Despite theoretical promises of massive "speedup," nobody had yet demonstrated that a quantum processor could solve a problem faster than a classical computer. But in September 2019, news emerged that Google had used 53 qubits to perform a calculation in 200 seconds that it claimed would take a supercomputer roughly 10,000 years to complete. The problem in question had no practical use: Google’s processor simply performed random operations and then researchers calculated how long it would take to simulate this on a classical computer. But the result was hailed as the first example of "quantum supremacy," now more commonly referred to as "quantum advantage."
2022: A classical algorithm punctures supremacy claim
Google’s claim of quantum supremacy was met with skepticism from some corners, in particular from arch-rival IBM, which claimed the speedup was overstated. A group from the Chinese Academy of Sciences and other institutions eventually showed that this was the case, by devising a classical algorithm that could simulate Google’s quantum operations in just 15 hours on 512 GPU chips. They claimed that with access to one of the world’s largest supercomputers, they could have done it in seconds. The news was a reminder that classical computing still has plenty of room for improvement, so quantum advantage is likely to remain a moving target.

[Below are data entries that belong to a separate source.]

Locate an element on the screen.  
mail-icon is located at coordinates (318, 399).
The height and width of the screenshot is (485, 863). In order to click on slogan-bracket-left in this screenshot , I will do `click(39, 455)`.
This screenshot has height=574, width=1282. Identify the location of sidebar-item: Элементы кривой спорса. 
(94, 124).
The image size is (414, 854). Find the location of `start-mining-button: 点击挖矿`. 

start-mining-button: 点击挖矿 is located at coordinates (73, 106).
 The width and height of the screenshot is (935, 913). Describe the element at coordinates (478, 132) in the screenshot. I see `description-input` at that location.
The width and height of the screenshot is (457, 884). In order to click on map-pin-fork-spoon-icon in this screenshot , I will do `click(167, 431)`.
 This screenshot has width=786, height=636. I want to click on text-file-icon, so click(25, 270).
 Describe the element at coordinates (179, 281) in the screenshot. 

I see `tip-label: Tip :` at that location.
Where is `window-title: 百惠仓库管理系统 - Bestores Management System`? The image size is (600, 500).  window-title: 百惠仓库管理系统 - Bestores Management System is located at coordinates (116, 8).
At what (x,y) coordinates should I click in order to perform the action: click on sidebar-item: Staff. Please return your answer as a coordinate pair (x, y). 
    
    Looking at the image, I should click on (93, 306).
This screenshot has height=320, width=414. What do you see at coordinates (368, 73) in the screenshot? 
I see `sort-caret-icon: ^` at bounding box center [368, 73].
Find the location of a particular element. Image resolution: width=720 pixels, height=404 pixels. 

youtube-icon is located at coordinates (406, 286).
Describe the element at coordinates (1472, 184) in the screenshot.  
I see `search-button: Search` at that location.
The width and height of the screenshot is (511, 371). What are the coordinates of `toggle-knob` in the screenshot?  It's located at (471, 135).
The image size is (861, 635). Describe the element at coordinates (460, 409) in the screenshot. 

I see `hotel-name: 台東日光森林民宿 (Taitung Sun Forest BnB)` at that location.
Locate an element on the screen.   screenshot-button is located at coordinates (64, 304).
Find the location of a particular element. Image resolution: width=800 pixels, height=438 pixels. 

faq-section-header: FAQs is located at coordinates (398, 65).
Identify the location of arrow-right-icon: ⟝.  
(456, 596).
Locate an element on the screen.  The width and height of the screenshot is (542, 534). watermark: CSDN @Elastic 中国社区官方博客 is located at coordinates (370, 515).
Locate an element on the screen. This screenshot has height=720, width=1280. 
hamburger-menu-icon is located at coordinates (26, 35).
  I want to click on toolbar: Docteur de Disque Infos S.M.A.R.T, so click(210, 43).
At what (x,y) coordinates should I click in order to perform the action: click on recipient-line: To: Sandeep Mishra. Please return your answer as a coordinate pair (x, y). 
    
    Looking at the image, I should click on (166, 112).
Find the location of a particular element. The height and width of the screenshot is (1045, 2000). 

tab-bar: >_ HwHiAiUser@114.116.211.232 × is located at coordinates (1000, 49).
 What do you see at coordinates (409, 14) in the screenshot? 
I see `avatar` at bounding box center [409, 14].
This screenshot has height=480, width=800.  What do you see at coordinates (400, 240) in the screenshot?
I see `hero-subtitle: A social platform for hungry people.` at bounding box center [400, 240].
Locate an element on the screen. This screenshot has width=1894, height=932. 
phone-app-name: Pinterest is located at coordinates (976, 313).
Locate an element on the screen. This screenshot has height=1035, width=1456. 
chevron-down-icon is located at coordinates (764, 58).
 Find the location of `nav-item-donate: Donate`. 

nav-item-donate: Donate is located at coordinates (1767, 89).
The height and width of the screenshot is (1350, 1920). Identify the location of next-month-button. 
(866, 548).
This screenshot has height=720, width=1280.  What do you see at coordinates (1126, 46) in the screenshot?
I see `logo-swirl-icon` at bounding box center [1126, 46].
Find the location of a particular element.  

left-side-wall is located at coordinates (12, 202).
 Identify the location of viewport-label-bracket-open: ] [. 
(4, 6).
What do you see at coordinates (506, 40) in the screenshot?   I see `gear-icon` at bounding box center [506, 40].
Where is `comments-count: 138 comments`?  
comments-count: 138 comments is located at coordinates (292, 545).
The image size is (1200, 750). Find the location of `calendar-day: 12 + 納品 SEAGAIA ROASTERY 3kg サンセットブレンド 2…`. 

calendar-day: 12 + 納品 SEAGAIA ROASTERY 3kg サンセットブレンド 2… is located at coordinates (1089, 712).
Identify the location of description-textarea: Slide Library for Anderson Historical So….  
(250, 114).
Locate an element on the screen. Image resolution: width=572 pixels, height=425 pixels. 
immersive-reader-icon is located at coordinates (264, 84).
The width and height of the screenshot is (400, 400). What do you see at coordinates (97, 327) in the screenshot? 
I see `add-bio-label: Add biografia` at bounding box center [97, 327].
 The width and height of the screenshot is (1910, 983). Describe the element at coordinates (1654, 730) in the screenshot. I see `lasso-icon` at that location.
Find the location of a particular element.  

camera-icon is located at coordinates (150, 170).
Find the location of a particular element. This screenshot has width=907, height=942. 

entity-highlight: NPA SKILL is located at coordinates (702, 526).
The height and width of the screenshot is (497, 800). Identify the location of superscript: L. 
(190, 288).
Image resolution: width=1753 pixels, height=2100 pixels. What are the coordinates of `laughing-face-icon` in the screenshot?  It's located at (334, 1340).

2023: QuEra smashes record for most logical qubits
One of the biggest barriers for today’s quantum computers is that the underlying hardware is highly error-prone. Due to the quirks of quantum mechanics, fixing those errors is tricky and it has long been known that it will take many physical qubits to create so-called “logical qubits” that are immune from errors and able to carry out operations reliably. Last December, Harvard researchers working with start-up QuEra smashed records by generating 48 logical qubits at once – 10 times more than anyone had previously achieved. The team was able to run algorithms on these logical qubits, marking a major milestone on the road to fault-tolerant quantum computing.